Page excerpt:

Deputy Shadow Minister of Health
- In office 2012–2014
- Succeeded by: Heinrich Volmink

Shadow Minister of Women, Youth, Children and People with Disabilities
- Succeeded by: Helen Lamoela
- In office 2012–2014

Personal details
- Born: 19 October 1948 (age 77)
- Party: Democratic Alliance
- Spouse: Stewart Gordon Robinson
- Children: 2
- Alma mater: Rhodes University
- Profession: Educator

= Denise Robinson =

South African politician

Denise Robinson is a former South African politician, a previous Member of Parliament with the Democratic Alliance, and the Shadow Minister of Women in the Presidency.

==Education and early career==
Robinson grew up in Queenstown and matriculated at the Girls High School. She then studied at Rhodes University where she majored in English and History and graduated with a Bachelor of Arts and a University Education Diploma. She worked as a teacher in Kimberly and Cape Town for some years, then entered the field of adult education. She taught English at Sanlam and worked as a language advisor and translator.

Work to complete: Reproduce the entire Denise Robinson profile word for word. The records that follow are from a separate source and have no connection to the Denise Robinson profile.

Information shown:
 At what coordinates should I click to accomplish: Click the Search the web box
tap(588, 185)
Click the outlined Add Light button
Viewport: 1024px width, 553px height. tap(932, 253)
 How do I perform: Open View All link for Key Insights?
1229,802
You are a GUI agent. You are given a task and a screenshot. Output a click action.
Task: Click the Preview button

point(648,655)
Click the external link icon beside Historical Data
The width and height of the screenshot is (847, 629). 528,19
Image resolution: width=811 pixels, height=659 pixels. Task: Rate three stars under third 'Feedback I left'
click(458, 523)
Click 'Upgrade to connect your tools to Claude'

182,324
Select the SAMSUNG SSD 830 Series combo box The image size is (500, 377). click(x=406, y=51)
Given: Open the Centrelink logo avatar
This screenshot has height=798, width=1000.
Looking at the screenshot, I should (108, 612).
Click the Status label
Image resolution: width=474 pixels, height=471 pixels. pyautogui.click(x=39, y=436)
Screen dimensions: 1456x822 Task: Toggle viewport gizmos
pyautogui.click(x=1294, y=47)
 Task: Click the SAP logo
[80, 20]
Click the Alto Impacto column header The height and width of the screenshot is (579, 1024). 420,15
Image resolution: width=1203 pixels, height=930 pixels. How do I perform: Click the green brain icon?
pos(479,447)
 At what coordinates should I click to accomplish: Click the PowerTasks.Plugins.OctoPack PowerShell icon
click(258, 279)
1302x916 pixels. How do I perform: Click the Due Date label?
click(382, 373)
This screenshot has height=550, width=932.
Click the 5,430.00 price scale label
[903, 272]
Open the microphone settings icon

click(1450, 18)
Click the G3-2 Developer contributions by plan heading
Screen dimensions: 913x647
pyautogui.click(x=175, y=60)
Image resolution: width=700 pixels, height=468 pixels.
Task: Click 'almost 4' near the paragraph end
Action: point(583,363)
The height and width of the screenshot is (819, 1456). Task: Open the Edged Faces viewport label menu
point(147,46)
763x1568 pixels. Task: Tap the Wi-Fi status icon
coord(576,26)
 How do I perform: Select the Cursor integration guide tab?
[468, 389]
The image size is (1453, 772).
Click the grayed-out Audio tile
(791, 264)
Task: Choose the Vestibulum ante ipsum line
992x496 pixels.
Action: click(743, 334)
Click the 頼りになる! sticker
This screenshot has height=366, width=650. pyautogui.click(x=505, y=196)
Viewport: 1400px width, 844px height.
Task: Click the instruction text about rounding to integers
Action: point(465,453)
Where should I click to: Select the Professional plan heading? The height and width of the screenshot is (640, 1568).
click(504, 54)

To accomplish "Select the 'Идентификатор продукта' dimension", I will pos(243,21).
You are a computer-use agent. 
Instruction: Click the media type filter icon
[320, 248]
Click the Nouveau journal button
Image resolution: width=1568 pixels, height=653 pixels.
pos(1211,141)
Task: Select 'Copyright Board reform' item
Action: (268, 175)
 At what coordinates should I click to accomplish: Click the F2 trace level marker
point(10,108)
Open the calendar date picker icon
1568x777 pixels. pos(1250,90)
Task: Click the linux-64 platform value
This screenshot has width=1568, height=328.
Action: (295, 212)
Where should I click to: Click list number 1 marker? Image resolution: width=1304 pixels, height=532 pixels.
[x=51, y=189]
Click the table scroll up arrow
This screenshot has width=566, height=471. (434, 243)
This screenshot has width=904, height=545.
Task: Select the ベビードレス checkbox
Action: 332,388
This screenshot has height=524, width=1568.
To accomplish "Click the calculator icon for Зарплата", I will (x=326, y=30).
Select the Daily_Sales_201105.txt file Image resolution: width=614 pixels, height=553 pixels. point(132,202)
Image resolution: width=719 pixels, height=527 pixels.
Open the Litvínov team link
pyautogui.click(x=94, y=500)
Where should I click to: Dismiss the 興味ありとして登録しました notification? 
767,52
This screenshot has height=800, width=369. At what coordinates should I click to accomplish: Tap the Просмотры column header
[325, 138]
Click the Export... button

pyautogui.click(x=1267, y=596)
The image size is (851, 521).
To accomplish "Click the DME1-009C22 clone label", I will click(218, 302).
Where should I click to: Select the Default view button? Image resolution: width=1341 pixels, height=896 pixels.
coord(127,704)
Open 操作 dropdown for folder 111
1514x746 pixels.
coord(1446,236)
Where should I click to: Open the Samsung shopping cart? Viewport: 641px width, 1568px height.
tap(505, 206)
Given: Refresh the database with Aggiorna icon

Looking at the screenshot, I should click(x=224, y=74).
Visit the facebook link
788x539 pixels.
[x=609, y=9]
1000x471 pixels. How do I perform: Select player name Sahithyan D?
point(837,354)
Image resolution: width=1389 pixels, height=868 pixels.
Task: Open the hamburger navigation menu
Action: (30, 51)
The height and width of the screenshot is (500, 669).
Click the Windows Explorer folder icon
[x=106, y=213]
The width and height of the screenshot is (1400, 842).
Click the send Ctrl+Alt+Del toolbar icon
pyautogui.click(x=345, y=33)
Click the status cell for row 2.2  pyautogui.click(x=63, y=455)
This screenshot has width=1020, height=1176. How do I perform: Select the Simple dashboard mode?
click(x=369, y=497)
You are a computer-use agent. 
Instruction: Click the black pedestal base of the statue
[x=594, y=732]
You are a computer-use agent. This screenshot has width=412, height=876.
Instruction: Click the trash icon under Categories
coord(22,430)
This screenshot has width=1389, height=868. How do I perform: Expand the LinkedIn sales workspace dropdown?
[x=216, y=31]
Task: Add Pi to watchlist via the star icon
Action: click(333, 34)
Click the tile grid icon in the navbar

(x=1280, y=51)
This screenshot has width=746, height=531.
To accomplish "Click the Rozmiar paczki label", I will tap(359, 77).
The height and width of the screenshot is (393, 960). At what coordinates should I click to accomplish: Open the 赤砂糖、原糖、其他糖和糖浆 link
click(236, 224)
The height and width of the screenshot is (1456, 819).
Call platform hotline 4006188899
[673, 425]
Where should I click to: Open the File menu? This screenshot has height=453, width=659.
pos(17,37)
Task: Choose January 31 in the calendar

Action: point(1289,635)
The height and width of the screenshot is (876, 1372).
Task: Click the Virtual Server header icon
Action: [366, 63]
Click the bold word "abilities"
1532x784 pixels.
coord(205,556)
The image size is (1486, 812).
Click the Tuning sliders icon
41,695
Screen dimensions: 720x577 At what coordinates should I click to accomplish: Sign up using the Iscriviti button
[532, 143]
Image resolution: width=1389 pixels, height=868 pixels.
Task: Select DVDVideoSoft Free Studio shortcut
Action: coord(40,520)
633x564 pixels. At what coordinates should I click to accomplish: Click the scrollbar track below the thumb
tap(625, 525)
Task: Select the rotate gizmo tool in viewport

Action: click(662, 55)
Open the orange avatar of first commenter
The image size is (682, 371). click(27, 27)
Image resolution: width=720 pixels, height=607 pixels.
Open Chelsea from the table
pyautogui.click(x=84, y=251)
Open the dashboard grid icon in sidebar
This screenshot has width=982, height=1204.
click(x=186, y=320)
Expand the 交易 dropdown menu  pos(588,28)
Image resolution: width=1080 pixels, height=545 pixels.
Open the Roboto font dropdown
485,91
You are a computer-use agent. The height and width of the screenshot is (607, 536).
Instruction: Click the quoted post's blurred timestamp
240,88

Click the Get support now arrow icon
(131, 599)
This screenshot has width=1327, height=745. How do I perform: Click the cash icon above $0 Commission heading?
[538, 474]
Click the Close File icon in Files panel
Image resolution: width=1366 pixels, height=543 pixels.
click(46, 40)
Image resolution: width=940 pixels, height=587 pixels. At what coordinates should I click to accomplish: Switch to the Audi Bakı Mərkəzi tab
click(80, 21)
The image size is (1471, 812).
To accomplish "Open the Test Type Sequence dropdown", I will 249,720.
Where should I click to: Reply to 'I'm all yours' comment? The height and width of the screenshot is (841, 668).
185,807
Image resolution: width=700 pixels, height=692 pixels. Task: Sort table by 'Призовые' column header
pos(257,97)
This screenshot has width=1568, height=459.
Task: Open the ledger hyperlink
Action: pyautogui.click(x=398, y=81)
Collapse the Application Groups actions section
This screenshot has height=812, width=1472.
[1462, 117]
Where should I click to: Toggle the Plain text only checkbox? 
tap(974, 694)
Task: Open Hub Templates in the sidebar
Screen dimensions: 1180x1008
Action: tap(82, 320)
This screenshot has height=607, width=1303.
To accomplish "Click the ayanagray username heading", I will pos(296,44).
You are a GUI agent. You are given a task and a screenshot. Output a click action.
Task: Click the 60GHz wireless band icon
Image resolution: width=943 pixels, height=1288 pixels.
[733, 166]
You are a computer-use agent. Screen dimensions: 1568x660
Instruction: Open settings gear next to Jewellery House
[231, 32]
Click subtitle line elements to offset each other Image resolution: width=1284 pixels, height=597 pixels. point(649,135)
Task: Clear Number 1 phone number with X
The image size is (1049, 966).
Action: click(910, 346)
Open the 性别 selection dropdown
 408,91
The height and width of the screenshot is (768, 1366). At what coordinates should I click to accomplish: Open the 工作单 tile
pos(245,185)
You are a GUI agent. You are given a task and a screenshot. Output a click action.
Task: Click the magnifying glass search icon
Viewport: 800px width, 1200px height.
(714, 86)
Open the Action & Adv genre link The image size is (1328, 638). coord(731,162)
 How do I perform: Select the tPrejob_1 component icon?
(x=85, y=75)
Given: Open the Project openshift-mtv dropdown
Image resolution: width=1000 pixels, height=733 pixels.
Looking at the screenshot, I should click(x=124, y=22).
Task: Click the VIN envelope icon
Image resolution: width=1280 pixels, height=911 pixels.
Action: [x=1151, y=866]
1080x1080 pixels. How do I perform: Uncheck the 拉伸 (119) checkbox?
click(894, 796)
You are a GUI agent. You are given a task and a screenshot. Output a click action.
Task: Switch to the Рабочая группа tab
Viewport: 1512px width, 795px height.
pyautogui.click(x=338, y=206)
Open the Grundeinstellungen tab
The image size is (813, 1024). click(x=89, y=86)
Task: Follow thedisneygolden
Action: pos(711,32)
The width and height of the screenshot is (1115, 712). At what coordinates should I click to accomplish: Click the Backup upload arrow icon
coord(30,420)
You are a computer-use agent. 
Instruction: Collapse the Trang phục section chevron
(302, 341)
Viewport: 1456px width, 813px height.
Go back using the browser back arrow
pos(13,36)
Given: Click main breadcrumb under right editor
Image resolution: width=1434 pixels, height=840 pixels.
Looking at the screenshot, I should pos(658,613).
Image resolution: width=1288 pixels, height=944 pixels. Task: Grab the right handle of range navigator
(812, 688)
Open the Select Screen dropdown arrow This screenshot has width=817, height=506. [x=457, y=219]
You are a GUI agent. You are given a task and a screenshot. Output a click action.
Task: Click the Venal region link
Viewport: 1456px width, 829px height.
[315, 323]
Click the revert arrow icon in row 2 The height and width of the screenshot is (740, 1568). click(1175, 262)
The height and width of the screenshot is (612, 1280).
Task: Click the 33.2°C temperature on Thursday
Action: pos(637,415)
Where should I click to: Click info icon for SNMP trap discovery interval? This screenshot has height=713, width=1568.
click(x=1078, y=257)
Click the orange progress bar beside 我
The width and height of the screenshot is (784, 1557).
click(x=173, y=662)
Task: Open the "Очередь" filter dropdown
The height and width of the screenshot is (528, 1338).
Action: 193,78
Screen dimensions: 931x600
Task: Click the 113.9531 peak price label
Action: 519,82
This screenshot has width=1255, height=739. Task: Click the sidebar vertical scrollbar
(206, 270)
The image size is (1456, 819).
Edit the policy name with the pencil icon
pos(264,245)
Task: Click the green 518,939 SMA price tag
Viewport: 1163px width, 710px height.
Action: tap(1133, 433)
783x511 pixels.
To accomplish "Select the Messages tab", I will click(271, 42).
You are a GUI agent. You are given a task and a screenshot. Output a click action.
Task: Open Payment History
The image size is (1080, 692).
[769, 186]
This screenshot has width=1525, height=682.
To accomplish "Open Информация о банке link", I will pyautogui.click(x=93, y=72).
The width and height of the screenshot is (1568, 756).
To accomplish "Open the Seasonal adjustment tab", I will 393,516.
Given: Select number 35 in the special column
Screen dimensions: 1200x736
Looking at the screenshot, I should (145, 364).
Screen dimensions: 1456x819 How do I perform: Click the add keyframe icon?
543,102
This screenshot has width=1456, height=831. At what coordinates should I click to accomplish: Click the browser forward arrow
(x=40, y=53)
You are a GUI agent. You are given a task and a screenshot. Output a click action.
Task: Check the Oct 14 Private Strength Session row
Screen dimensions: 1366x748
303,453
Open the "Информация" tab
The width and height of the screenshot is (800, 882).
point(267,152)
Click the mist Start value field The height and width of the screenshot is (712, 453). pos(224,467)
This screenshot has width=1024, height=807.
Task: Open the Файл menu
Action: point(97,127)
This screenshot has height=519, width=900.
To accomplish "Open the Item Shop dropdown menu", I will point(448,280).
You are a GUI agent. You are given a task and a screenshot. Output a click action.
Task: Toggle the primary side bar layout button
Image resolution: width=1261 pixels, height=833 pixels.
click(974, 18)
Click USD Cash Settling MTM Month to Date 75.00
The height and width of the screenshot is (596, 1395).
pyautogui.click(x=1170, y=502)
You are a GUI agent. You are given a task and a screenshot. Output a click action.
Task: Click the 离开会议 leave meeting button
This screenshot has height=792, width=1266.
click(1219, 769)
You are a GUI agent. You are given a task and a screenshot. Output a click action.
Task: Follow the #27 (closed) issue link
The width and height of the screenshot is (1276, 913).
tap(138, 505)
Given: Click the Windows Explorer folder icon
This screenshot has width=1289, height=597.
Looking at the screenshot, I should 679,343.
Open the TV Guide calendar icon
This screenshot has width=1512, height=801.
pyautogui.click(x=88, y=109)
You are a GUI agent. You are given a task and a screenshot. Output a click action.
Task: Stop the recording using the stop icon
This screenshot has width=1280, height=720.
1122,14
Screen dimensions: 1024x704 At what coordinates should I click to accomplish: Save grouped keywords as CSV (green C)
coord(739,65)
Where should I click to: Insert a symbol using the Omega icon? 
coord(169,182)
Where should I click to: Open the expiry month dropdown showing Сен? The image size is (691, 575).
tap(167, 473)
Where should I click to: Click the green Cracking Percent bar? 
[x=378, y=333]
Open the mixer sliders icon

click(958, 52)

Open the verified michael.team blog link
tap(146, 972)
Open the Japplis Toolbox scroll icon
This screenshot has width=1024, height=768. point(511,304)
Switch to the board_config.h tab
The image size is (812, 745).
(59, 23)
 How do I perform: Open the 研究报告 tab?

Solution to the exercise:
Deputy Shadow Minister of Health
- In office 2012–2014
- Succeeded by: Heinrich Volmink

Shadow Minister of Women, Youth, Children and People with Disabilities
- Succeeded by: Helen Lamoela
- In office 2012–2014

Personal details
- Born: 19 October 1948 (age 77)
- Party: Democratic Alliance
- Spouse: Stewart Gordon Robinson
- Children: 2
- Alma mater: Rhodes University
- Profession: Educator

= Denise Robinson =

South African politician

Denise Robinson is a former South African politician, a previous Member of Parliament with the Democratic Alliance, and the Shadow Minister of Women in the Presidency.

==Education and early career==
Robinson grew up in Queenstown and matriculated at the Girls High School. She then studied at Rhodes University where she majored in English and History and graduated with a Bachelor of Arts and a University Education Diploma. She worked as a teacher in Kimberly and Cape Town for some years, then entered the field of adult education. She taught English at Sanlam and worked as a language advisor and translator.